- Dataset extract -

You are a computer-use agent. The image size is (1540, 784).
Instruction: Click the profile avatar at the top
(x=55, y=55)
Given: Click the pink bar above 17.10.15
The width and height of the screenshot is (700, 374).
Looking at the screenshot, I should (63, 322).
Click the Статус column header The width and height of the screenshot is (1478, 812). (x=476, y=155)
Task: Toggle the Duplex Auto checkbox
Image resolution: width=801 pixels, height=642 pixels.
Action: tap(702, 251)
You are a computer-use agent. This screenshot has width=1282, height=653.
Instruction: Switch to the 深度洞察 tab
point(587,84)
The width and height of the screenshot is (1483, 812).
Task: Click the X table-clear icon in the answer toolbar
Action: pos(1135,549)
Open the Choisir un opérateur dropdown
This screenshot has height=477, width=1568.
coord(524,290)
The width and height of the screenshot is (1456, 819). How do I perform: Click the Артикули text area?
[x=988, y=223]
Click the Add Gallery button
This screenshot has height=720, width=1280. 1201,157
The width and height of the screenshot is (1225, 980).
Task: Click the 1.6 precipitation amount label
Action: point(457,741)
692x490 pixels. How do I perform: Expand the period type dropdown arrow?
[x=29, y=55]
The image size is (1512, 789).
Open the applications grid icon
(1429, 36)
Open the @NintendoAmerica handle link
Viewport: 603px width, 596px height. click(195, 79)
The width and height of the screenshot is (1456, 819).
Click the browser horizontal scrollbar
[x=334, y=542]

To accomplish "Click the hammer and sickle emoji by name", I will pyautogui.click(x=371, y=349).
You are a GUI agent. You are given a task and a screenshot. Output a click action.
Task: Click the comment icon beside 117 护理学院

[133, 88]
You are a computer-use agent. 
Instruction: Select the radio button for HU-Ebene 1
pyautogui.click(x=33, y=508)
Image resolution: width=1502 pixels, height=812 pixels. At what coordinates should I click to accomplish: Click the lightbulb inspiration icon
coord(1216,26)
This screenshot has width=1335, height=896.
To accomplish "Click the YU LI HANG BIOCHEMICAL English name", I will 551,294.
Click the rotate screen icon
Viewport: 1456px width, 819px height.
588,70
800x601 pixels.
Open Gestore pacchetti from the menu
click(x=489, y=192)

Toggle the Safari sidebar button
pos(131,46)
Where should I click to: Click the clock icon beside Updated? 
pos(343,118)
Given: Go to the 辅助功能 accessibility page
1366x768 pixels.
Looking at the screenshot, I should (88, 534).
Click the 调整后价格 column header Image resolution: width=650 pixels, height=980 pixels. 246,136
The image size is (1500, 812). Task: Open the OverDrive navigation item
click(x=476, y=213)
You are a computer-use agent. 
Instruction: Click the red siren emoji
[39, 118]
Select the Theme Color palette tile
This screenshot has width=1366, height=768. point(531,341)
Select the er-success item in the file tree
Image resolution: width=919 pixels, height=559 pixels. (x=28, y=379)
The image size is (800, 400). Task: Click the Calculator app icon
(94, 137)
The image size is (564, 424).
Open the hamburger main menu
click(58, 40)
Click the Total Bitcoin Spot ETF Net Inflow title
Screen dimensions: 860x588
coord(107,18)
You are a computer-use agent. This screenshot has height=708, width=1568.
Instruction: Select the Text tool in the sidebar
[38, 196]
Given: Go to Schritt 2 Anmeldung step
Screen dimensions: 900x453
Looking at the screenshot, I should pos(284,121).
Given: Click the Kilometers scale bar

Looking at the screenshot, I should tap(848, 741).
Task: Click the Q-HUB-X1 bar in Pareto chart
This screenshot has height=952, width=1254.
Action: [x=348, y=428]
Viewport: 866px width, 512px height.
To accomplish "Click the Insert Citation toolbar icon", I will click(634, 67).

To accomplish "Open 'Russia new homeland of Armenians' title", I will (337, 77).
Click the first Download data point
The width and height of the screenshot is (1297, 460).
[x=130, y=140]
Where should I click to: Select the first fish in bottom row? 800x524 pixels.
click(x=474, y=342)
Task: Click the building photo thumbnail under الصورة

- Requirement -
Rewrite all of the records above, changing "computer-use agent" to "screen-control agent" at every occurrence and leaving everything else the same.

- Task answer -
You are a screen-control agent. The image size is (1540, 784).
Instruction: Click the profile avatar at the top
(x=55, y=55)
Given: Click the pink bar above 17.10.15
The width and height of the screenshot is (700, 374).
Looking at the screenshot, I should (63, 322).
Click the Статус column header The width and height of the screenshot is (1478, 812). (x=476, y=155)
Task: Toggle the Duplex Auto checkbox
Image resolution: width=801 pixels, height=642 pixels.
Action: tap(702, 251)
You are a screen-control agent. This screenshot has width=1282, height=653.
Instruction: Switch to the 深度洞察 tab
point(587,84)
The width and height of the screenshot is (1483, 812).
Task: Click the X table-clear icon in the answer toolbar
Action: pos(1135,549)
Open the Choisir un opérateur dropdown
This screenshot has height=477, width=1568.
coord(524,290)
The width and height of the screenshot is (1456, 819). How do I perform: Click the Артикули text area?
[x=988, y=223]
Click the Add Gallery button
This screenshot has height=720, width=1280. 1201,157
The width and height of the screenshot is (1225, 980).
Task: Click the 1.6 precipitation amount label
Action: point(457,741)
692x490 pixels. How do I perform: Expand the period type dropdown arrow?
[x=29, y=55]
The image size is (1512, 789).
Open the applications grid icon
(1429, 36)
Open the @NintendoAmerica handle link
Viewport: 603px width, 596px height. click(195, 79)
The width and height of the screenshot is (1456, 819).
Click the browser horizontal scrollbar
[x=334, y=542]

To accomplish "Click the hammer and sickle emoji by name", I will pyautogui.click(x=371, y=349).
You are a GUI agent. You are given a task and a screenshot. Output a click action.
Task: Click the comment icon beside 117 护理学院

[133, 88]
You are a screen-control agent. 
Instruction: Select the radio button for HU-Ebene 1
pyautogui.click(x=33, y=508)
Image resolution: width=1502 pixels, height=812 pixels. At what coordinates should I click to accomplish: Click the lightbulb inspiration icon
coord(1216,26)
This screenshot has width=1335, height=896.
To accomplish "Click the YU LI HANG BIOCHEMICAL English name", I will 551,294.
Click the rotate screen icon
Viewport: 1456px width, 819px height.
588,70
800x601 pixels.
Open Gestore pacchetti from the menu
click(x=489, y=192)

Toggle the Safari sidebar button
pos(131,46)
Where should I click to: Click the clock icon beside Updated? 
pos(343,118)
Given: Go to the 辅助功能 accessibility page
1366x768 pixels.
Looking at the screenshot, I should (88, 534).
Click the 调整后价格 column header Image resolution: width=650 pixels, height=980 pixels. 246,136
The image size is (1500, 812). Task: Open the OverDrive navigation item
click(x=476, y=213)
You are a screen-control agent. 
Instruction: Click the red siren emoji
[39, 118]
Select the Theme Color palette tile
This screenshot has width=1366, height=768. point(531,341)
Select the er-success item in the file tree
Image resolution: width=919 pixels, height=559 pixels. (x=28, y=379)
The image size is (800, 400). Task: Click the Calculator app icon
(94, 137)
The image size is (564, 424).
Open the hamburger main menu
click(58, 40)
Click the Total Bitcoin Spot ETF Net Inflow title
Screen dimensions: 860x588
coord(107,18)
You are a screen-control agent. This screenshot has height=708, width=1568.
Instruction: Select the Text tool in the sidebar
[38, 196]
Given: Go to Schritt 2 Anmeldung step
Screen dimensions: 900x453
Looking at the screenshot, I should pos(284,121).
Given: Click the Kilometers scale bar

Looking at the screenshot, I should tap(848, 741).
Task: Click the Q-HUB-X1 bar in Pareto chart
This screenshot has height=952, width=1254.
Action: [x=348, y=428]
Viewport: 866px width, 512px height.
To accomplish "Click the Insert Citation toolbar icon", I will click(634, 67).

To accomplish "Open 'Russia new homeland of Armenians' title", I will (337, 77).
Click the first Download data point
The width and height of the screenshot is (1297, 460).
[x=130, y=140]
Where should I click to: Select the first fish in bottom row? 800x524 pixels.
click(x=474, y=342)
Task: Click the building photo thumbnail under الصورة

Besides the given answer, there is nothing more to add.